Rumsfeld and Wolfowitz have been scheming for empire over a decade, Cheney, fresh from his position as CEO of Halliburtion has his eye squarely on the ball (contracts to be let; business to be done), and Bush since a year ago at least has been inspired by "F___ Hussein; he's done", so there actually was not reason to involve the international community. The many benefits that could have, would have arisen from such a development were entirely surplus to requirement, if not actually an impediment. Even good, sage, sound, experienced military advice was scorned and dismissed!

Analysts Say Threat Warnings Toned Down [washingtonpost.com] - "Intelligence analysts at the CIA and Pentagon warned the Bush administration that U.S. troops would face significant resistance from Iraqi irregular forces employing guerrilla tactics, but those views have not been adequately reflected in the administration's public predictions about how difficult a war might go, according to current and former intelligence officials."
Maybe the same analysts who pointed out that Iraq was attacking Iranian troops when the used chemicals in their attack of Halabja? Apparently Bush, Rumsfeld, and Wolfowitz are driven by an agenda that doesn't require or rely on actualities of history or facts concerning military dispostion ... so long as there is a US military administration in the Persian Gulf, and lots of reconstruction contracts for Cheney's Halliburton and such, the details are just liberal bullshit, right?
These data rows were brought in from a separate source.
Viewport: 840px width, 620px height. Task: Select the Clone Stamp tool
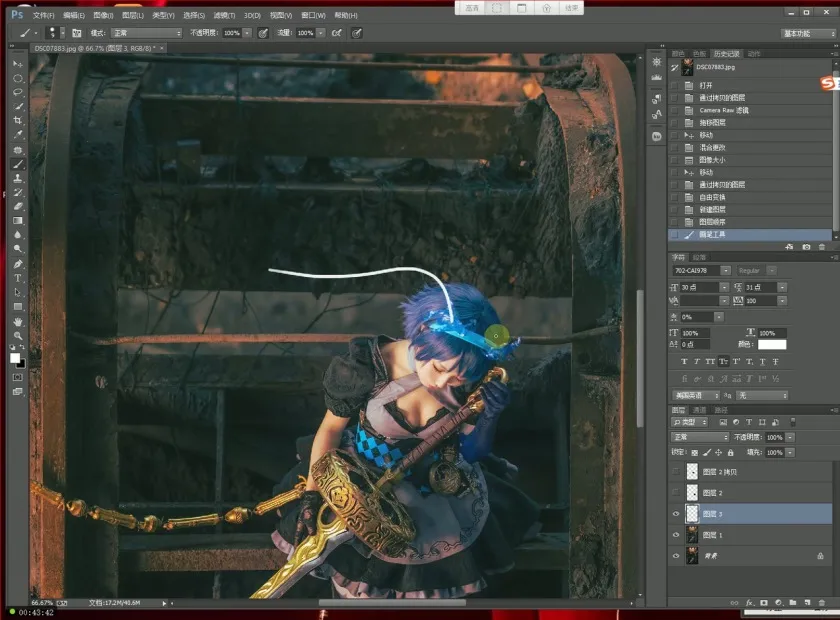tap(18, 177)
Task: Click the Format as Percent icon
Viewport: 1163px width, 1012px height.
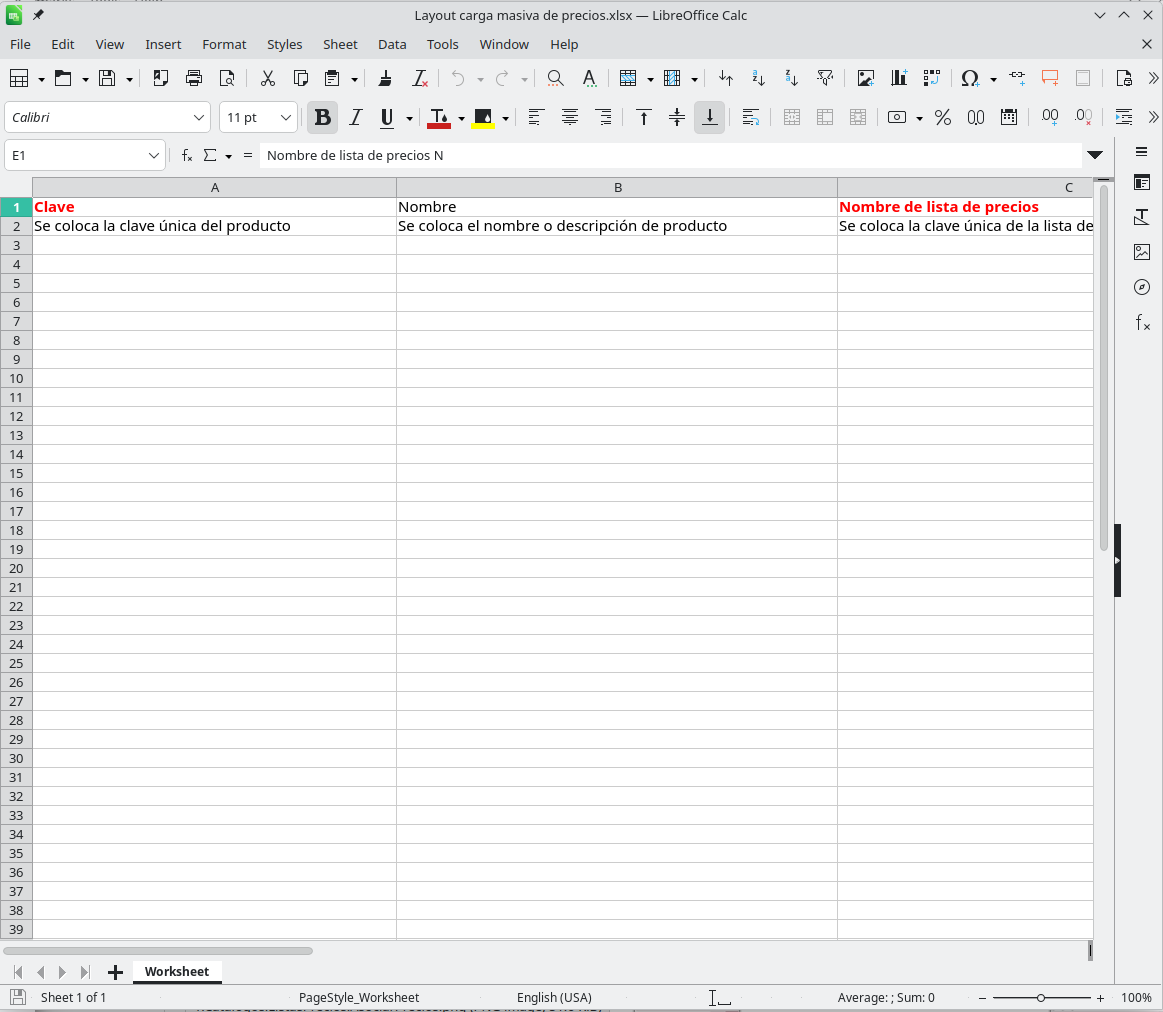Action: (x=943, y=117)
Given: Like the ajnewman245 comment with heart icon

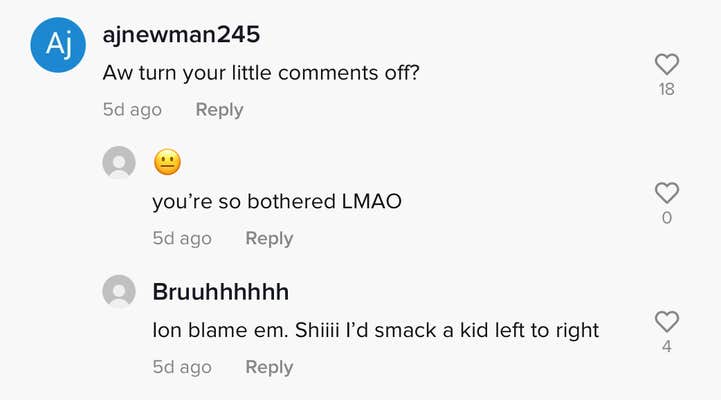Looking at the screenshot, I should [667, 64].
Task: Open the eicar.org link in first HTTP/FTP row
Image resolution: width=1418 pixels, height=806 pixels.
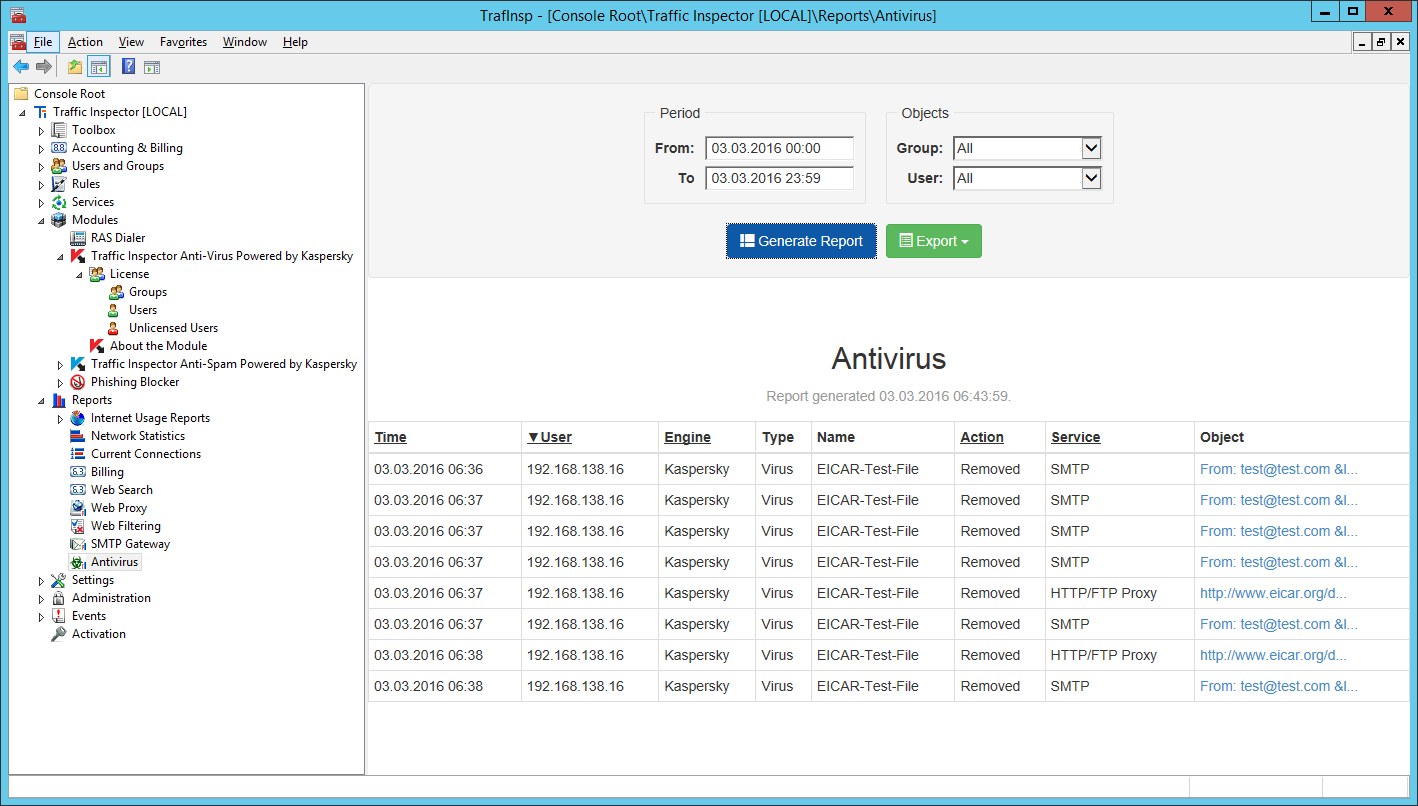Action: [x=1273, y=593]
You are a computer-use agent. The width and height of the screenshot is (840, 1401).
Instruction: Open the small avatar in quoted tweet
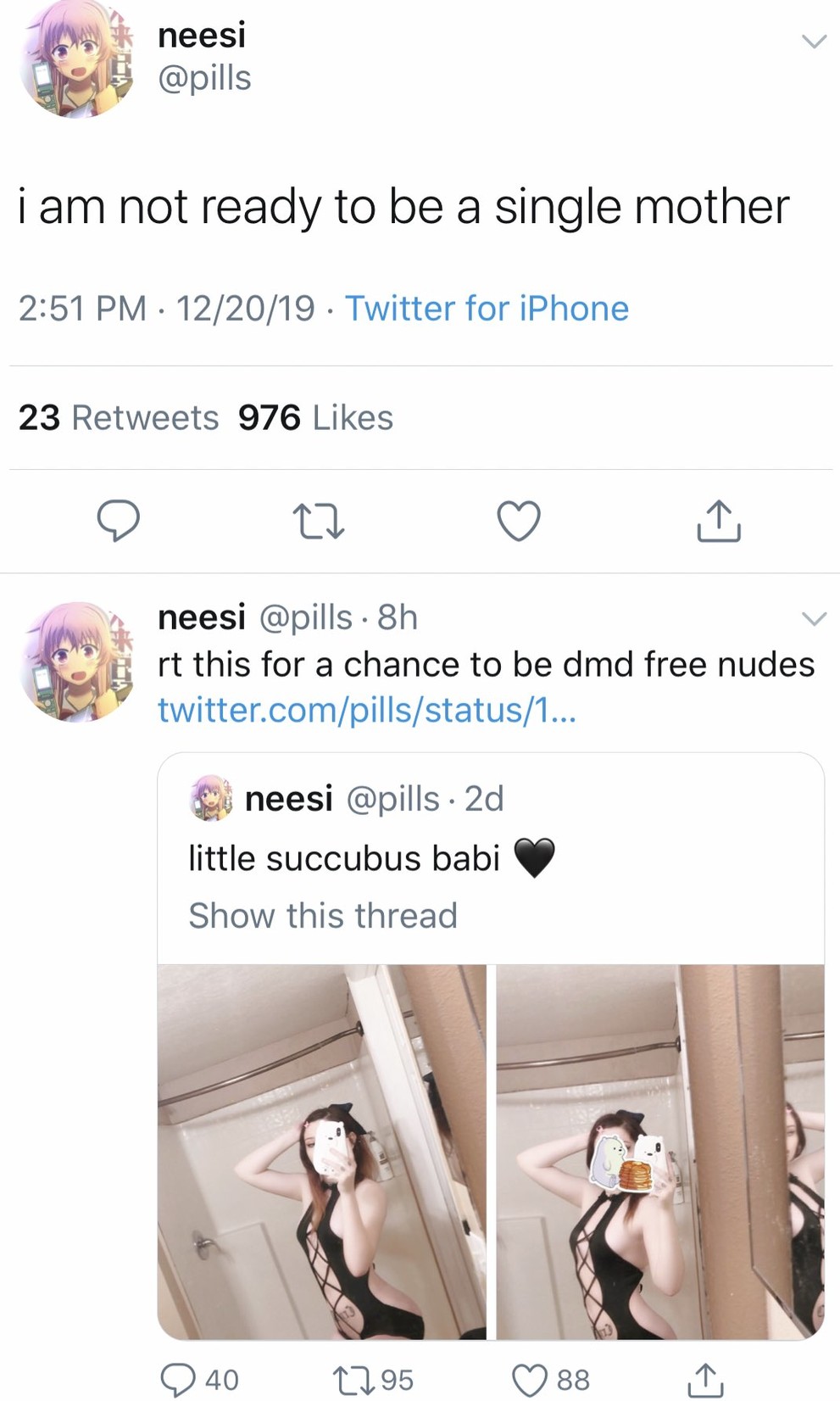click(210, 798)
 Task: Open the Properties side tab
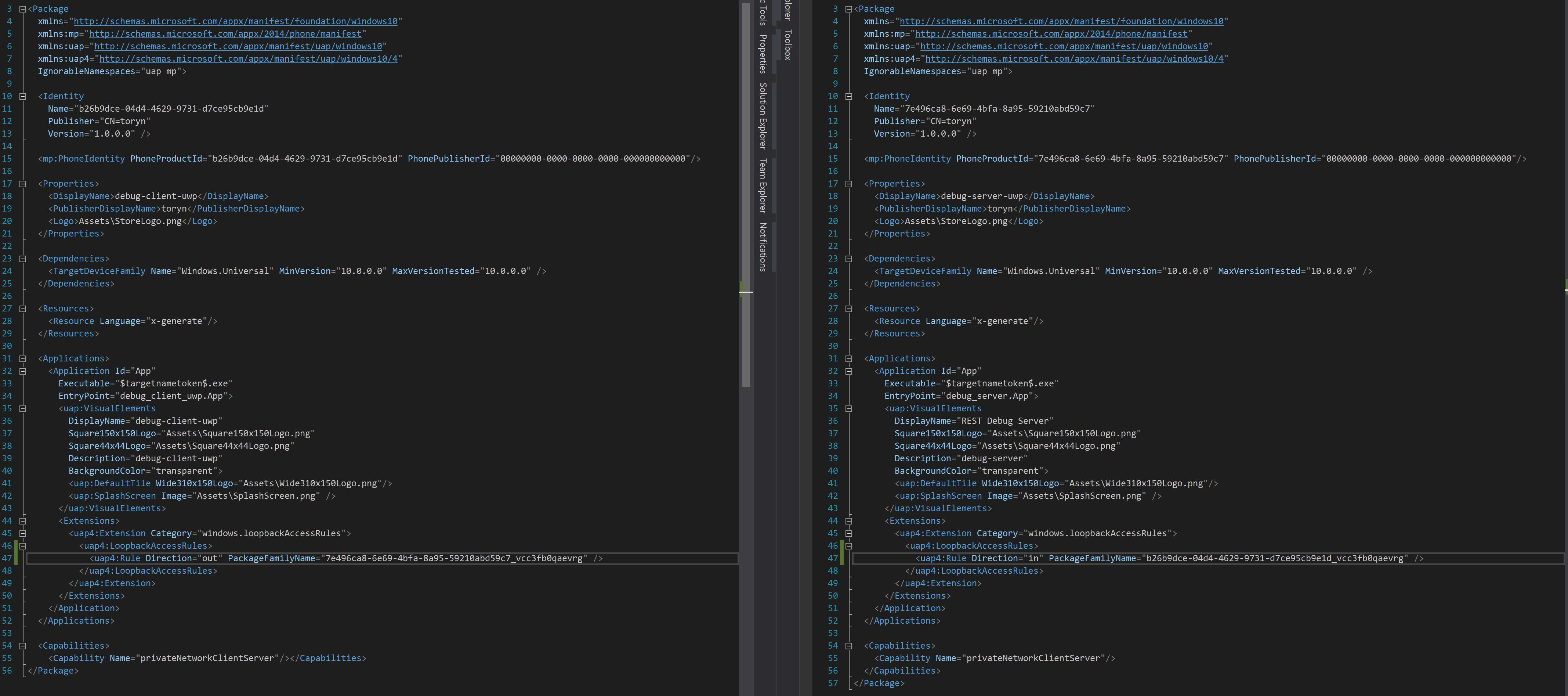tap(762, 54)
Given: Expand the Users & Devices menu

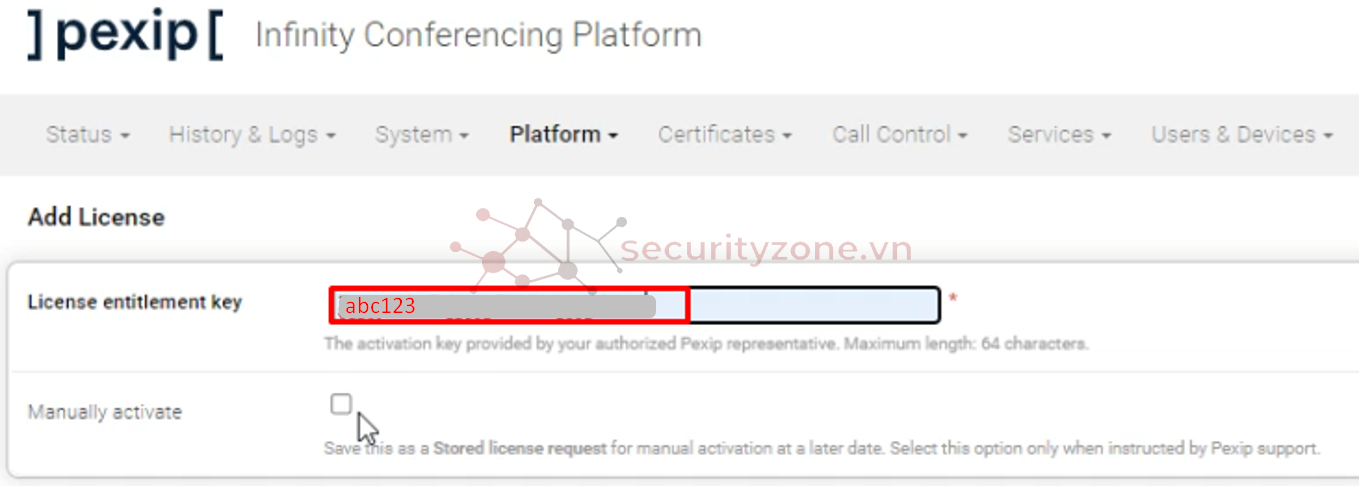Looking at the screenshot, I should (1242, 134).
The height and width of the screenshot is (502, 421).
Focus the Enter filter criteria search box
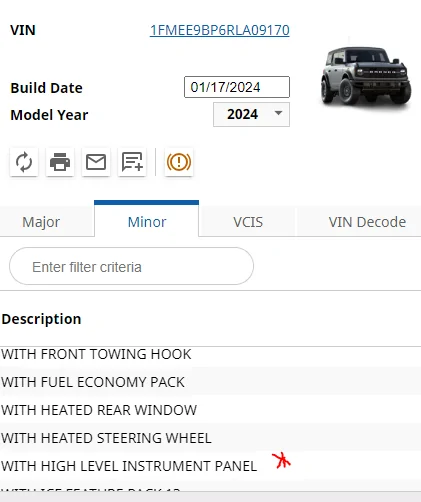tap(131, 266)
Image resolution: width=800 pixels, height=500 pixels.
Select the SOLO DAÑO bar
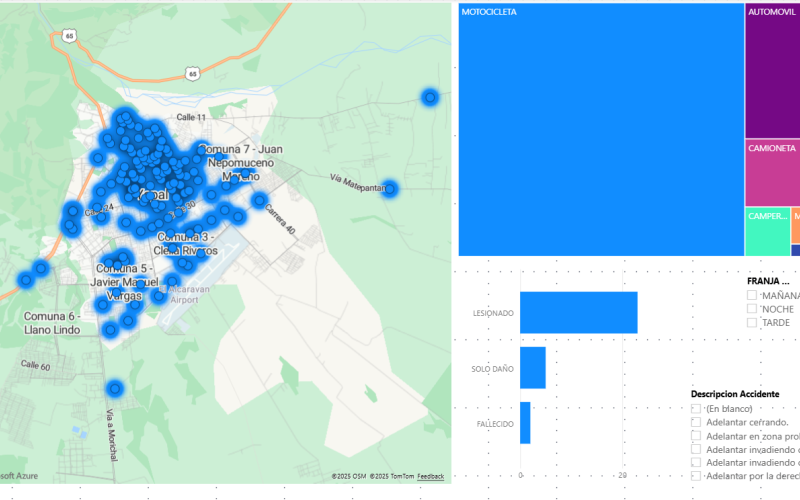coord(533,368)
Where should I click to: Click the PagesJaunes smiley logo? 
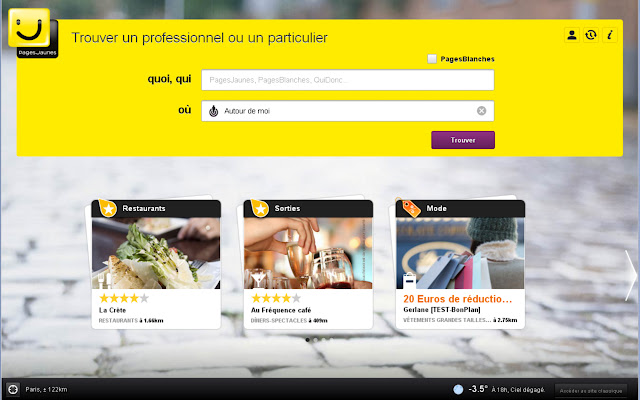pyautogui.click(x=33, y=33)
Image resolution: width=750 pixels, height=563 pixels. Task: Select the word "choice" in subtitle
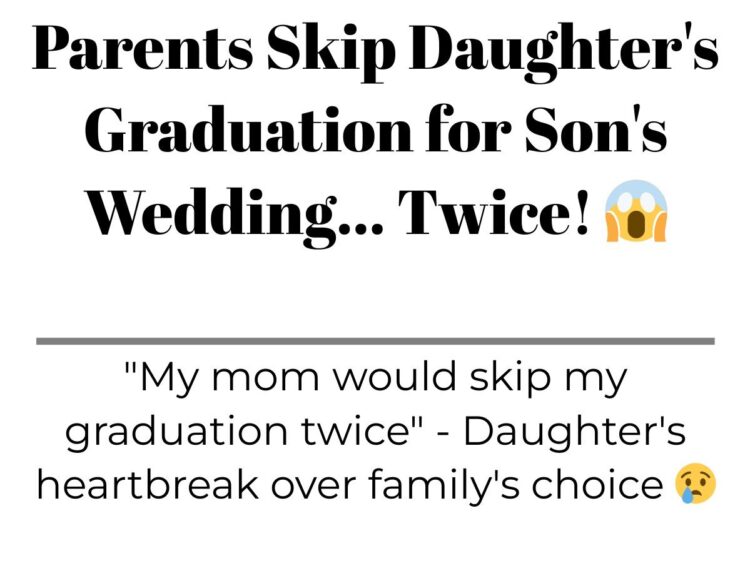click(x=598, y=484)
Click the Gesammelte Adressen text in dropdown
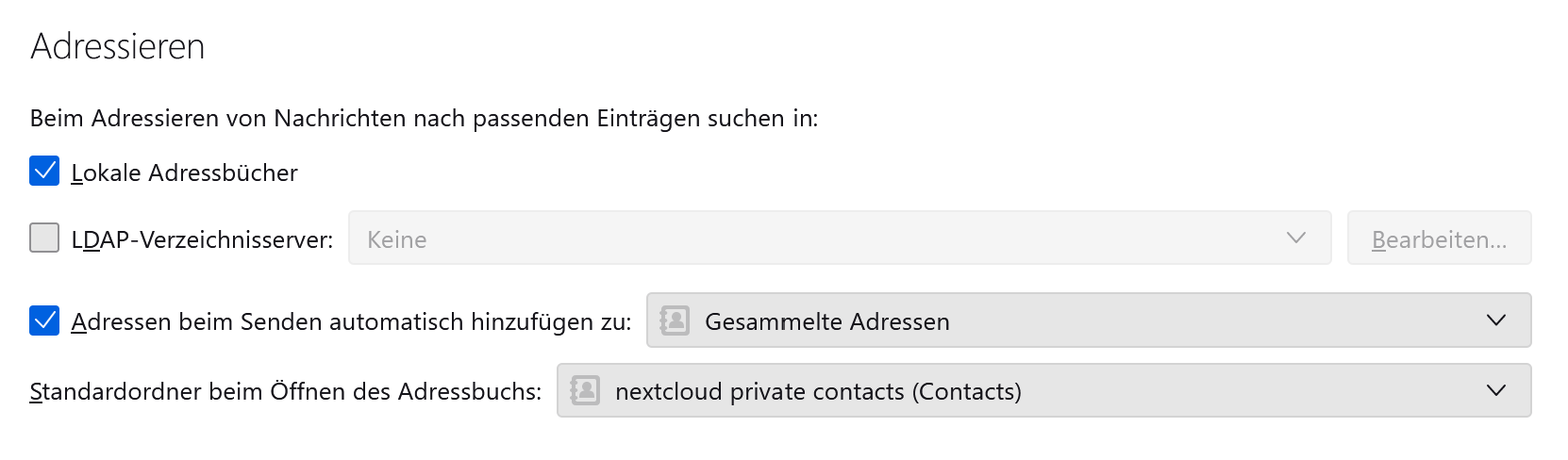Screen dimensions: 1568x460 (x=826, y=322)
"CIA analysts "thought there was a good chance we would be forced to fight our way through everything," said one intelligence official who sat in on many briefings. "They were much more cautious about it being an easy situation."
With U.S. and British troops being forced to defend a more than 200-mile supply line from the Kuwaiti border to U.S. troops 50 miles from Baghdad and to fend off small-scale attacks by the Iraqi irregular forces, analysts at the CIA and the Defense Intelligence Agency are complaining that their reports would be softened as they moved to the White House. "The caveats would be dropped and the edges filed off," the intelligence official said.
"The intelligence we gathered before the war accurately reflected what the troops are seeing out there now," one military intelligence official said. "The question is whether the war planners and policymakers took adequate notice of it in preparing the plan."
IMHO the narrow coalition fit perfectly well with the agenda ... the new age of robber-barons is past, now is the time for the carpet baggers of the Eagle Empire.
Woe to those who were not with this gang, because they have been marked as "unhelpful". (Interestingly, while Canada is scheduled to be spanked, while the Ambassador was insulting our independence he allowed that our regular peace keeping [troops in Afghanistan and ships in the area] was actually more assistance than most coalition members had given ... but he still threatened our business interests, because it's about obedience and unquestionning loyalty and not about democracy, principle, or doing the right thing.

A time of real shame for the US republic ... the new millenium greets a nation predicated on complacent consumption that will punish independence of any sort.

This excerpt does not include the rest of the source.